One method for removing solvent is by thermal treatment, such as by heating to over 140° C. and evaporation of the solvent. Another method to remove solvent is by exposing the composition to reduced pressure (e.g., applying a vacuum). Yet another method is by utilizing a combination of thermal treatment with lower pressure. These methods are very energy intensive and often can take days to remove the tightly bound solvent to acceptable levels.
An objective of this disclosure, therefore, is to develop an alternative technique for removing solvent from, and for the purification of, a metal-containing ionic liquid composition. Briefly, coordinating solvent present in a metal-containing ionic liquid composition is removed by displacing the solvent with a gaseous unsaturated compound, thereby removing solvent and forming a purified metal-containing ionic liquid composition. Subsequently, the removed solvent and excess gaseous unsaturated compound are vented. Multiple cycles may be used to reduce the solvent content of the metal-containing ionic liquid composition to any desirable level.

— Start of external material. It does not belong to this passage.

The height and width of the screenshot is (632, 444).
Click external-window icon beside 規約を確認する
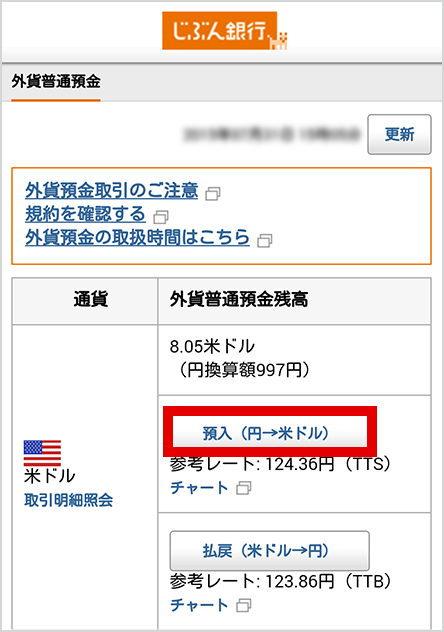click(x=161, y=217)

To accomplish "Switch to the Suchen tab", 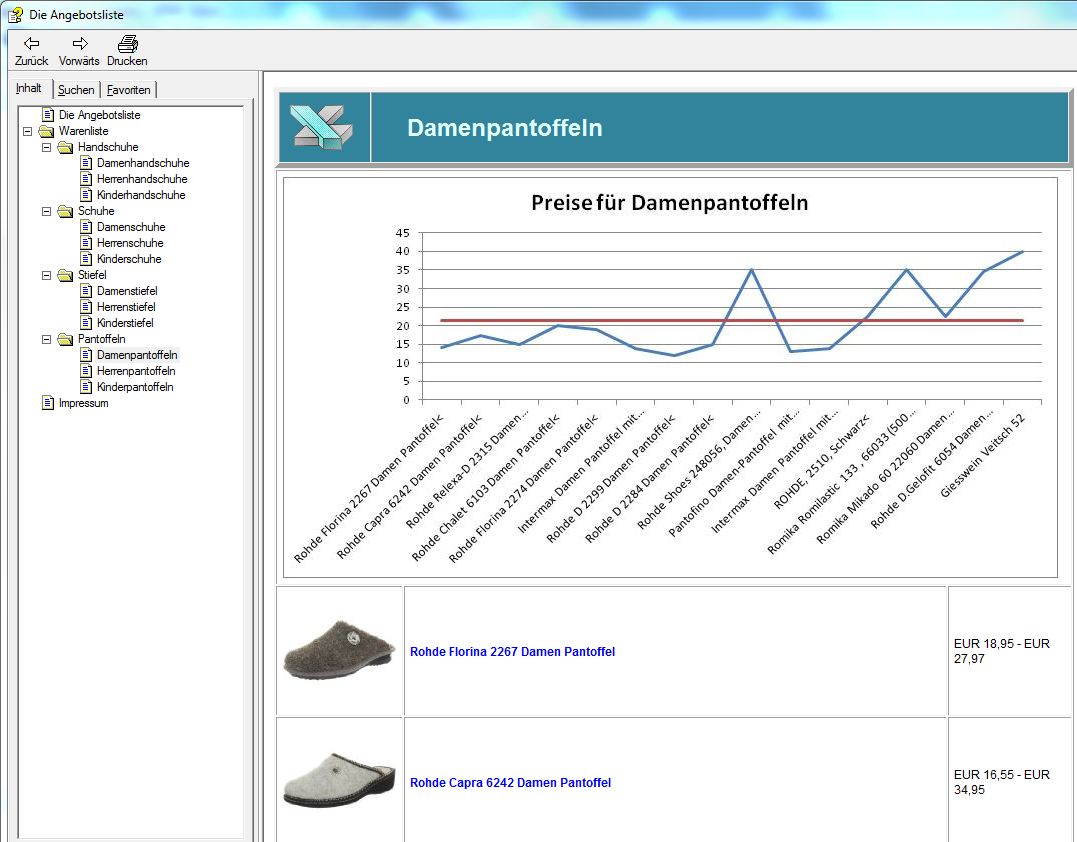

The processes disclosed herein generally are utilized to purify metal-containing ionic liquid compositions. These compositions can contain (i) an ionic liquid comprising an ionic liquid cation and an ionic liquid anion, (ii) a metal cation, and (iii) a solvent. Typically, the ionic liquid constitutes the majority of the metal-containing ionic liquid composition with the composition containing at least 50 wt. % of the ionic liquid, and more often, at least 60 wt. %, at least 75 wt. %, at least 90 wt. %, or at least 95 wt. % of the ionic liquid.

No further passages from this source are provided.